The private-sector involvement also reveals a dependence on the part of federal agencies, which say they cannot effectively police financial crime in the cryptocurrency space without assistance.

The role of firms like Chainalysis is “absolutely vital” to unearthing illicit activity in cryptocurrency, a senior Homeland Security official who has worked with the firm told Regulatory Intelligence. It also frees agents — whose job is to collect evidence and present it to the U.S. Attorney’s Office — from having “to get into the minutia” of sophisticated cryptocurrency tracking. “We couldn’t do it without them, at this point,” the official said. “They don’t care about chasing bad guys; they have a skill, they’re smart, and they are there to focus on a specific issue.”

For one thing, law enforcement can’t compete with salaries offered by the private sector for tech-savvy experts, the Homeland Security official said. “It unlikely we could hire people with this skill,” he said. Indeed, contracting for private-sector expertise to track down dirty cryptocurrency can pay off when the assistance helps federal agents track down and seize large sums of money. “Their work causes seizure and forfeitures which feeds back into (our budget). So, if we give $10,000 for (contract work), we may be looking at $13 million in forfeitures,” the official said.

Chainalysis provides access to databases, training, and behind-the-scenes expertise to help piece together cryptocurrency transactions. It provides experts who work with federal agents, in some instances on-site at law enforcement facilities, sources said.

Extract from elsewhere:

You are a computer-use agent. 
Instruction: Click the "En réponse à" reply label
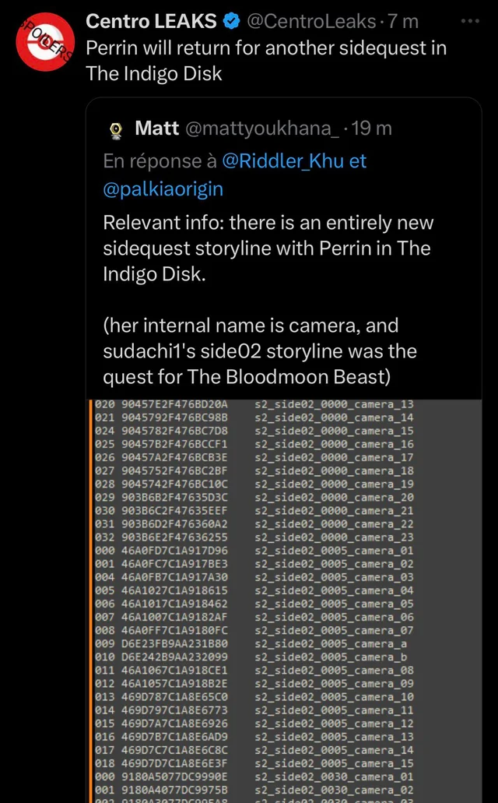click(x=160, y=161)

A spokeswoman for Chainalysis declined to confirm or discuss law enforcement agencies the firms is working for, but law enforcement sources said, and media reports suggest most U.S. law enforcement agencies have turned to the firm.

Chainalysis began working for U.S. law enforcement authorities in 2015. It leads competitors when it comes to federal investigative contracts, cryptocurrency-focused publication CoinDesk said in a report published in February. The publication reviewed contracts and found that federal agencies have spent more than $10 million on Chainalysis’ products and services over the past five years. It added that CipherTrace is the chief competitor, having raked in roughly $6 million, mainly via research and development contracts, and that Elliptic, a British firm, had just begun to pick up work.

Assistance from the outside

It is likely that many enforcement agencies around the world are similarly retaining private-sector blockchain tracking firms, in part because the global anti-money laundering standard-setter, the Financial Action Task Force, has begun pressuring member nations to effectively police cryptocurrency.

Chainalysis and other private sector firms that aid probes are integrated into law enforcement cybercrimes units as part of their contracts, sources said.

Formerly, enforcement agencies fighting illicit transactions would add groups of agents, most with accounting backgrounds, to their staffs. When a new technology-based criminal scheme emerged, some agents would receive training in the new technology, federal law enforcement sources said. But it could take years to bring an agent up to speed, and criminals would have already moved on to new technologies.

It is more efficient for private-sector technology experts to trace dirty money on, for instance the Bitcoin blockchain, they said.

Chainalysis has “chain data and attributions — entities we have identified within the ecosystem,” Jesse Spiro, head of policy and regulatory affairs at Chainalysis, told Thomson Reuters. The data was generated from a combination of human intelligence and analysis and heuristics — technical problem-solving shortcuts — that the firm has assembled since 2014, he said.

Former IRS investigations chief Don Fort worked with Chainalysis experts on law enforcement cases until leaving his post in October. The help “was a key ingredient in tracking and tracing cryptocurrency transactions on a number of high-profile investigations in 2020,” said Fort, who now is director of investigations at Kostelanetz & Fink. “Their work with law enforcement is helping to root out bad actors who transact in cryptocurrency with the mistaken belief that they will remain beyond the reach of law enforcement authorities.”